Im Deutschen hat sich der Anglizismus „Programmatic Advertising“, wie bei vielen anderen Tech- und Marketing-Begriffen, wohl langfristig in unserer Sprache verankert. Die „programmatische Werbung“, so die Übersetzung, bezeichnet den automatischen und individualisierten Ein- und Verkauf von Werbeflächen (Programmatic Buying) in Echtzeit (Real Time Advertising). Darüber hinaus beschreibt der Begriff auch die datenbasierte, auf einzelne Nutzer angepasste Aussteuerung (Targeting) von Werbeflächen.

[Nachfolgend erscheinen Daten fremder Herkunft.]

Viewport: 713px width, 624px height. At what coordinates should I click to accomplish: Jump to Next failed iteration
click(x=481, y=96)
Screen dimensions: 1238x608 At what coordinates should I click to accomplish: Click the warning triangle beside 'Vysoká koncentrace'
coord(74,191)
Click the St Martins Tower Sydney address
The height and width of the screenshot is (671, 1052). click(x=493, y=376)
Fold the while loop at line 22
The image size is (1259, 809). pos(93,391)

Im Internet zum Beispiel werden also auf Basis der vorliegenden Nutzerdaten gezielt auf den Nutzer zugeschnittene Werbebanner ausgeliefert. Die Individualisierung der Werbeflächen geschieht dabei über einen Auktionsprozess, bei dem, nach der Überprüfung der Nutzerrelevanz für die Kampagne des Werbetreibenden, der Höchstbietende den Zuschlag erhält und den Werbebanner aussteuern darf. Dieser Prozess dauert üblicherweise nur wenige Millisekunden.

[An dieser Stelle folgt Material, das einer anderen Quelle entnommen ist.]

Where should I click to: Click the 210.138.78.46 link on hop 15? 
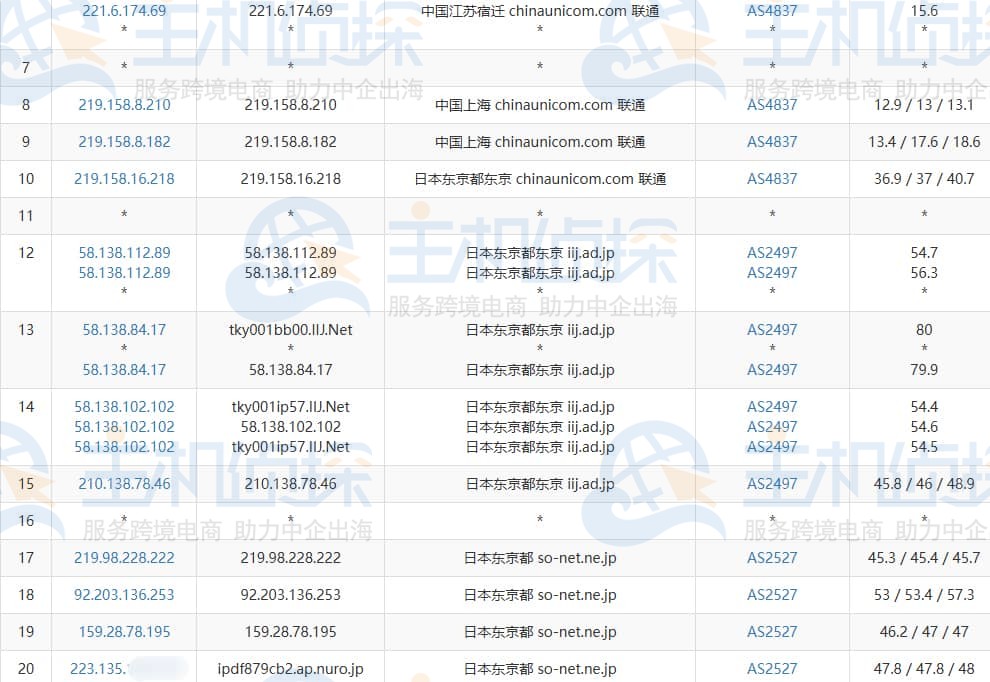pyautogui.click(x=123, y=483)
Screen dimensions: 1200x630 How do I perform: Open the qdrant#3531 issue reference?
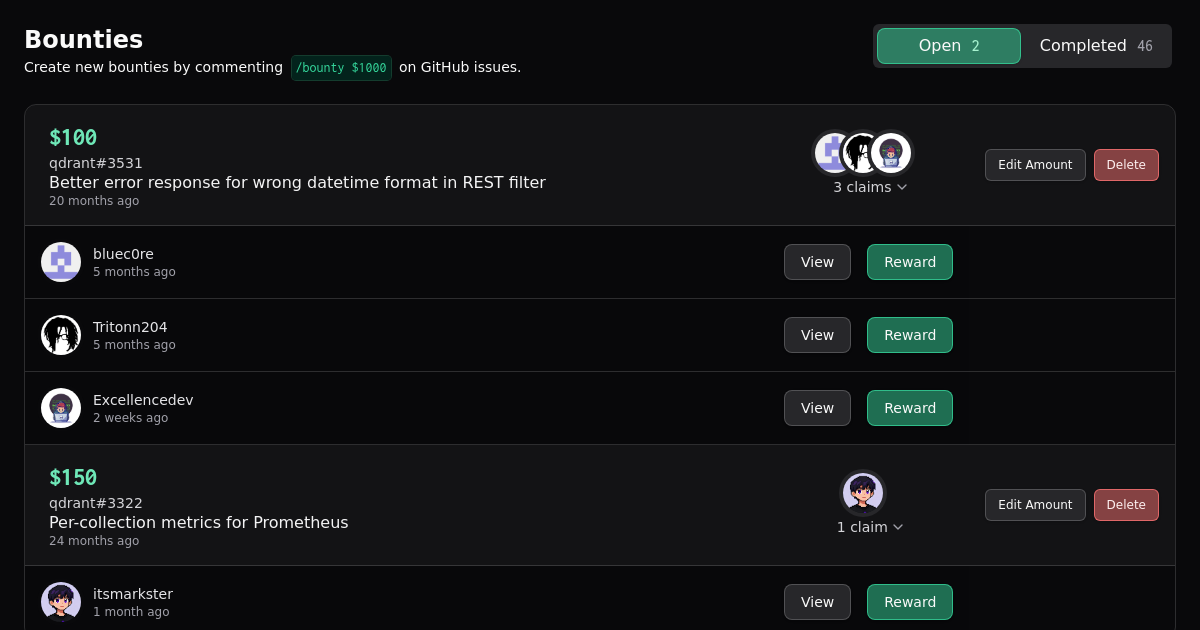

Die Vision der perfekten programmatischen Werbewelt: Werbungtreibende können dank verlässlicher Daten medienbruchfrei über alle digitale Touchpoints entlang der Customer Journey mit für jeden einzelnen Kunden in diesem Augenblick relevanten Botschaften kommunizieren. Teure Streuverluste und zeitaufwendige Buchungsprozesse sollen der Vergangenheit anhören. In der Realität sind wir von dieser Vorstellung noch entfernt. Themen wie Klickbetrug, Sichtbarkeit und intransparente Geschäftsmodelle sind aktuell noch präsent und verhindern eine schnellere Anpassung des Medieneinkaufes.

2) Was ist die Abgrenzung zum Real-Time-Bidding (RTB)?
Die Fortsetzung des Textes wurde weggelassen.